EL SEÑOR SCROOGE
El
señor Scrooge estaba sentado en su mecedora cerca de la ventana que daba al
jardín, viendo caer la nieve. Sobre la manta a cuadros que tenía en sus
debilitadas piernas, dormía el único amigo que le quedaba, su gato Pirracas.
Con los
ojos entornados veía transcurrir su vida. Una vida feliz. Había disfrutado de
riquezas, pero la mayor de ellas habían sido sus muchos amigos a los que
ayudaba en caso de apuros. Siempre pensó que era mejor tener 10 amigos que 10
libras. Estaba triste en ese caserón que había sido vivienda provisional para
muchos necesitados de ayuda, a cambio llenaban el aire de sonidos de niños,
cariño y olores a buena comida.
De
pronto, dejo de nevar. Por el jardín, al otro lado de la ventana, se aproximaba
una figura, sus ojos no veían ya con claridad y hasta que estuvo cerca no lo
reconoció. Era su secretario, un hombre enjuto y triste, daba la impresión que
todas las desgracias del mundo hubieran caído sobre sus hombros, de lo encogido
que andaba. ¡Años le costó hacer que tuviera una visión más positiva de la
vida. Cuando llego a la ventana, atravesó el cristal y se sentó en el sillón
que había al lado de Scrooge. Este se alegro mucho de verlo, aun sabiendo que
había fallecido años antes. Pero los ancianos casi nunca separan los recuerdos
de la realidad, así que no le dio importancia.
Max, su
secretario, empezó a hablar, su voz era la de siempre, pero había perdido ese
aire de enterrador que siempre llevaba encima.
--Sr
Scrooge , vengo a darle las gracias por todo lo que hizo por mí, sin su ayuda y
sus consejos no hubiéramos podido salir a delante. Cuando mi mujer enfermó,
usted nos mando a los mejores médicos, aunque la muerte no estaba dispuesta a
dejarla, nuestro agradecimiento fue el mismo y le hicimos un hueco en nuestro
corazón.
Al Sr
Scrooge se le saltaron las lágrimas, era de llanto fácil y muy sentimental.

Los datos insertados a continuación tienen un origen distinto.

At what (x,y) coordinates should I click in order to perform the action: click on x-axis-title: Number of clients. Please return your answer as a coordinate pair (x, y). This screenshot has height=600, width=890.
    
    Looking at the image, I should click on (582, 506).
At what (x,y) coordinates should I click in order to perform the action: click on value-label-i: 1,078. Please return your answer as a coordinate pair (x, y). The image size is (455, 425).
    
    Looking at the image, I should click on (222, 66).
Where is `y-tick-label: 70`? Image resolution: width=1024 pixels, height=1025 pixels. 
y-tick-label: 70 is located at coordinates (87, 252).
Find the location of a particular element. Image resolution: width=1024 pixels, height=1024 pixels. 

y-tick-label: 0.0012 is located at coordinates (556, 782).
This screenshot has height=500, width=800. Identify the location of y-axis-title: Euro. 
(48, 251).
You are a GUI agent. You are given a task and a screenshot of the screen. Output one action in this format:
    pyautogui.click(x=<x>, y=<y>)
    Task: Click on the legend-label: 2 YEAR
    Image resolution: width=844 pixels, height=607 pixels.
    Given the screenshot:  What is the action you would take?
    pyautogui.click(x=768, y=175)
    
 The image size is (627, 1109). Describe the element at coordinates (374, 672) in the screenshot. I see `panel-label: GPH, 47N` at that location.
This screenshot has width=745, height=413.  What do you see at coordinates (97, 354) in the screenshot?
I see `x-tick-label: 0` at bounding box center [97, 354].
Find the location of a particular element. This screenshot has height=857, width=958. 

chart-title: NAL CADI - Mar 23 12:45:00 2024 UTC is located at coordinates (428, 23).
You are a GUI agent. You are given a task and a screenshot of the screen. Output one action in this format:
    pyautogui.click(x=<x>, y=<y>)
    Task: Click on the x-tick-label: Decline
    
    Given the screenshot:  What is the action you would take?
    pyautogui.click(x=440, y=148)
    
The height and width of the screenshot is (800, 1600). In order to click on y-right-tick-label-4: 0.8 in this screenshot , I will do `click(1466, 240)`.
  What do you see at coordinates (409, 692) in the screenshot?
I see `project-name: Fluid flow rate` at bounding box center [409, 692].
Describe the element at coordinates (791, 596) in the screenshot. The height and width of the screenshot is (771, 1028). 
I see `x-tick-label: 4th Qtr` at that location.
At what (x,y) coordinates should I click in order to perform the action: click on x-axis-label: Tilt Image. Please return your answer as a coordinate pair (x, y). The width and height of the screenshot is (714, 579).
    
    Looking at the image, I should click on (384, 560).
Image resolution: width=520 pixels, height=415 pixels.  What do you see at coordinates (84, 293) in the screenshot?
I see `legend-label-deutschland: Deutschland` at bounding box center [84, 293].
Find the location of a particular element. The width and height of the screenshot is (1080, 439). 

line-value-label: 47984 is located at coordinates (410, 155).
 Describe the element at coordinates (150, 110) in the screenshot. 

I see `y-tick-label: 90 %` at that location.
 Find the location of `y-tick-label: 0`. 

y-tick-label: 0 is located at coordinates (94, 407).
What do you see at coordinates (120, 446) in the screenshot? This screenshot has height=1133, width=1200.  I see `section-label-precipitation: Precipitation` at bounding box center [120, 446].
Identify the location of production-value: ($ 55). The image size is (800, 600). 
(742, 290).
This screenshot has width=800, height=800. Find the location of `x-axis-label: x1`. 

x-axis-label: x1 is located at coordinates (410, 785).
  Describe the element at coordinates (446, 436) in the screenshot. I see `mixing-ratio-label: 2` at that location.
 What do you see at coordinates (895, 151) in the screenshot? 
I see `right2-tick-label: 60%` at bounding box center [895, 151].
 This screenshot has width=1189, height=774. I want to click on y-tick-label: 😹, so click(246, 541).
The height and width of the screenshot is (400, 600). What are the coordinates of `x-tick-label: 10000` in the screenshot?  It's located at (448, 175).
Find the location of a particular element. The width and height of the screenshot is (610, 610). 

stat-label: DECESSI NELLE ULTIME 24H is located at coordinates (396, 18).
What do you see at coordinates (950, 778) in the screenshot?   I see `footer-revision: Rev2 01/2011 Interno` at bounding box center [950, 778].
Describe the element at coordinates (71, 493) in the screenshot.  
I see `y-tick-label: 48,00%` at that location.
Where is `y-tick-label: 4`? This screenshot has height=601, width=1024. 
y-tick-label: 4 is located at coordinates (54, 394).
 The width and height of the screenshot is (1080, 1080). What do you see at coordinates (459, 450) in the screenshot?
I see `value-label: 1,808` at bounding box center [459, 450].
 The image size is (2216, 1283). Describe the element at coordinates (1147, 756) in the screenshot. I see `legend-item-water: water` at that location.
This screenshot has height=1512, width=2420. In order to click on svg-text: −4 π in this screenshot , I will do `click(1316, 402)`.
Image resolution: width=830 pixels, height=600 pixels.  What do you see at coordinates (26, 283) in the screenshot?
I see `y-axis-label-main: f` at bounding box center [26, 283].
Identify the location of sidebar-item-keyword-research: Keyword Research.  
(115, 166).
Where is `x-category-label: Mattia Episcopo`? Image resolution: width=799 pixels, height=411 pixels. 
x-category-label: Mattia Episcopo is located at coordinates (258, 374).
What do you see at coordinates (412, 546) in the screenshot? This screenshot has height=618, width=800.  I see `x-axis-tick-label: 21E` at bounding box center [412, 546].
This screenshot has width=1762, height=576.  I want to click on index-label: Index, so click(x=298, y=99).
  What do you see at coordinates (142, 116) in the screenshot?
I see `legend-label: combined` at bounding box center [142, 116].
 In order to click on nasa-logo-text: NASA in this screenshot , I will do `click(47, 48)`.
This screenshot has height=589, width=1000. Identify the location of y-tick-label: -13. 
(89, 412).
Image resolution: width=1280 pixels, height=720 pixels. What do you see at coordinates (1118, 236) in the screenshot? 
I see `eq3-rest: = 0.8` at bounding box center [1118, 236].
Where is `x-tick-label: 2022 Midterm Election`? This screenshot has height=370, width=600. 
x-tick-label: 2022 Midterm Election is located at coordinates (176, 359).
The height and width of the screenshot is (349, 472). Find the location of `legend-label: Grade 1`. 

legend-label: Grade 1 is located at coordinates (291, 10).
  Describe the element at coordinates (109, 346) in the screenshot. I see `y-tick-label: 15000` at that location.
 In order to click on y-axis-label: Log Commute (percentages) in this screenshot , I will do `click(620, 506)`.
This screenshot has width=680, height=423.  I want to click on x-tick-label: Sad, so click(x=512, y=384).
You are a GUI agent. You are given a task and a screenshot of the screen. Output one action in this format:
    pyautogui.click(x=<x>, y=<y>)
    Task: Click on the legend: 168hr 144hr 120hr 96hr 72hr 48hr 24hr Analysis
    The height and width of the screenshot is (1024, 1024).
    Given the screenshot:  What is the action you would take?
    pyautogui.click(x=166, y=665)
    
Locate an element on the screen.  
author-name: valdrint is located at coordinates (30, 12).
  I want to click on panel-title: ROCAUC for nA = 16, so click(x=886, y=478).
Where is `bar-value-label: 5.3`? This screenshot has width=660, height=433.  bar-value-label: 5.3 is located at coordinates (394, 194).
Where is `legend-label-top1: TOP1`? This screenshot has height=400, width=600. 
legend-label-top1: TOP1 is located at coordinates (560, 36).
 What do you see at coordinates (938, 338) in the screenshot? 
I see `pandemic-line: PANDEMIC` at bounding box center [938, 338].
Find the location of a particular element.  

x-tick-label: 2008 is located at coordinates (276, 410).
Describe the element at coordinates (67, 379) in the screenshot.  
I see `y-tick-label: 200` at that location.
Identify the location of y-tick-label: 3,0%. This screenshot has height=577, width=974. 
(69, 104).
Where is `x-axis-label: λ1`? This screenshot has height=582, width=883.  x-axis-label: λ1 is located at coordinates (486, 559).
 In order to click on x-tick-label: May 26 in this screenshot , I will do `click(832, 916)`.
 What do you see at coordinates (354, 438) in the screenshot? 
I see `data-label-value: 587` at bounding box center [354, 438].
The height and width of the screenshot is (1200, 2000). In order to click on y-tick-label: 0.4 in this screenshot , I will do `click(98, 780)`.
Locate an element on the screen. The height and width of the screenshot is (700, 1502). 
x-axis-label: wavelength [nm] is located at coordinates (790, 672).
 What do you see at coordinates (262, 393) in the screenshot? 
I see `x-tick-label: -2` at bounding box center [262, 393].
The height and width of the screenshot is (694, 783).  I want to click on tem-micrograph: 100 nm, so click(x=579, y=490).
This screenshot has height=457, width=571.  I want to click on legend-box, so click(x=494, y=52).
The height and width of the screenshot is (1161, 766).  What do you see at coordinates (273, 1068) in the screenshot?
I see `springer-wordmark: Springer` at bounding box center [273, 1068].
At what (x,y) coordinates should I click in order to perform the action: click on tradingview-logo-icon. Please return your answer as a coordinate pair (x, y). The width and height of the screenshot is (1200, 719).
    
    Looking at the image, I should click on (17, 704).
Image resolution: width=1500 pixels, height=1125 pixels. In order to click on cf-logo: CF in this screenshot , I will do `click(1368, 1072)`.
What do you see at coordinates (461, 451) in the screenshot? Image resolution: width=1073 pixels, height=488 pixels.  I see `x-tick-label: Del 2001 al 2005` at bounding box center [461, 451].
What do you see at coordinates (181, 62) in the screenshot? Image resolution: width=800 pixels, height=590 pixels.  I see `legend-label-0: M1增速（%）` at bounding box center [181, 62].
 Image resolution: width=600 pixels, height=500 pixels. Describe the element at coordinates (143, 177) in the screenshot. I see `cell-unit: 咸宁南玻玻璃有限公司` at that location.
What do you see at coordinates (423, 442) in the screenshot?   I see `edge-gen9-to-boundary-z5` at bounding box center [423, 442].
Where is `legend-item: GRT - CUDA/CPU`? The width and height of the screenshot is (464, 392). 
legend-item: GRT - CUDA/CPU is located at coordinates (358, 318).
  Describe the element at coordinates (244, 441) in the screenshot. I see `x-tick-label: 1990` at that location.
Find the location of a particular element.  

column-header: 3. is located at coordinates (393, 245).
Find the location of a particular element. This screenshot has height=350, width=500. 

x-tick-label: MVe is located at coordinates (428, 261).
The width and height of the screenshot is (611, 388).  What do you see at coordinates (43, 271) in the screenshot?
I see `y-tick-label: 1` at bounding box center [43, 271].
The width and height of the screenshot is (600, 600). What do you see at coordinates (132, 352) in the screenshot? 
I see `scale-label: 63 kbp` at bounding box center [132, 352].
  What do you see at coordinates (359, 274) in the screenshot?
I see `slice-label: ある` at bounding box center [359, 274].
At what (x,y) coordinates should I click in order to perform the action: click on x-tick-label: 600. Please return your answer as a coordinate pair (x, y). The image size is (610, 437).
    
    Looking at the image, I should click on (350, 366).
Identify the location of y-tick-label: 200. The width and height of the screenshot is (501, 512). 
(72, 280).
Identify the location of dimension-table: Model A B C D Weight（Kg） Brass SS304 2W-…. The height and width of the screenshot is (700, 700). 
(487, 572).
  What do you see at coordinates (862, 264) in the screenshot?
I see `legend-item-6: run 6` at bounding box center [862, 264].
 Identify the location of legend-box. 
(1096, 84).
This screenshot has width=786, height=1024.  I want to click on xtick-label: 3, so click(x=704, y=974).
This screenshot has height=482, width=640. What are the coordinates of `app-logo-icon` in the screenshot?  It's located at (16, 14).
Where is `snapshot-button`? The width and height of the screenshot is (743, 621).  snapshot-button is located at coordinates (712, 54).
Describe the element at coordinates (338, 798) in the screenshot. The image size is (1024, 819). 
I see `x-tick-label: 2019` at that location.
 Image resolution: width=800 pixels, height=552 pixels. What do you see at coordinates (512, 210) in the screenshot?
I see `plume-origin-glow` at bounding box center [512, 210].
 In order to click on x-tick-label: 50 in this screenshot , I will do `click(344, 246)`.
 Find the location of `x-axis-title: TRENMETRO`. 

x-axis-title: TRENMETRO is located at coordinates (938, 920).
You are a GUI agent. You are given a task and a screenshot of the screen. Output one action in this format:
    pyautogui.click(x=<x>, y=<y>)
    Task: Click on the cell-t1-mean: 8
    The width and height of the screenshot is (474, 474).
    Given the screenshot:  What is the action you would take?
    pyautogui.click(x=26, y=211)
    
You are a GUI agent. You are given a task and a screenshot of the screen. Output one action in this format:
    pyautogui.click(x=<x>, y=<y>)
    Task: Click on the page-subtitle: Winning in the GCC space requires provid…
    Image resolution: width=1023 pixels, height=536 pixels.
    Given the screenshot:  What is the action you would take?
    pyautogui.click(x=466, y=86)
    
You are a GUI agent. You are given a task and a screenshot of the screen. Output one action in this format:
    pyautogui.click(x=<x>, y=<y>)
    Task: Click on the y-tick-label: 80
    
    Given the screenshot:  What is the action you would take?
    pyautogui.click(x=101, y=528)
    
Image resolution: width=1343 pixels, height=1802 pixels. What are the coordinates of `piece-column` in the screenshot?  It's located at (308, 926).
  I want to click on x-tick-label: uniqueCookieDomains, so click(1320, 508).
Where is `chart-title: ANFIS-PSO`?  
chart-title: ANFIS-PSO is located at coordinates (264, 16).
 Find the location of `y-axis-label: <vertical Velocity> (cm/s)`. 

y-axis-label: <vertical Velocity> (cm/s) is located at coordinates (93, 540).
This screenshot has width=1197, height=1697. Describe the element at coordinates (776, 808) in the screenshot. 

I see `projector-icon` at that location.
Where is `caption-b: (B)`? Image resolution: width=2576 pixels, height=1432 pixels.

Cuando se tranquilizo, vio al lado del secretario a un joven militar que
también le sonreía.
¿Quién
eres tú? Le pregunto. Soy el hijo de su amigo Jorge. Usted pago mis estudios
pudiendo así realizar el sueño de mi vida, ser médico. Pero llego la guerra, me
movilizaron y allí acabaron mis días, fui feliz ayudando a los soldados y se lo
debo a usted.
Fueron
llegando más y más figuras, tantas, que el jardín se lleno de sonrisas. Su
vida, pensó, había sido una buena vida y dejando a Pirracas en el suelo se fue
atravesando el cristal, con sus amigos.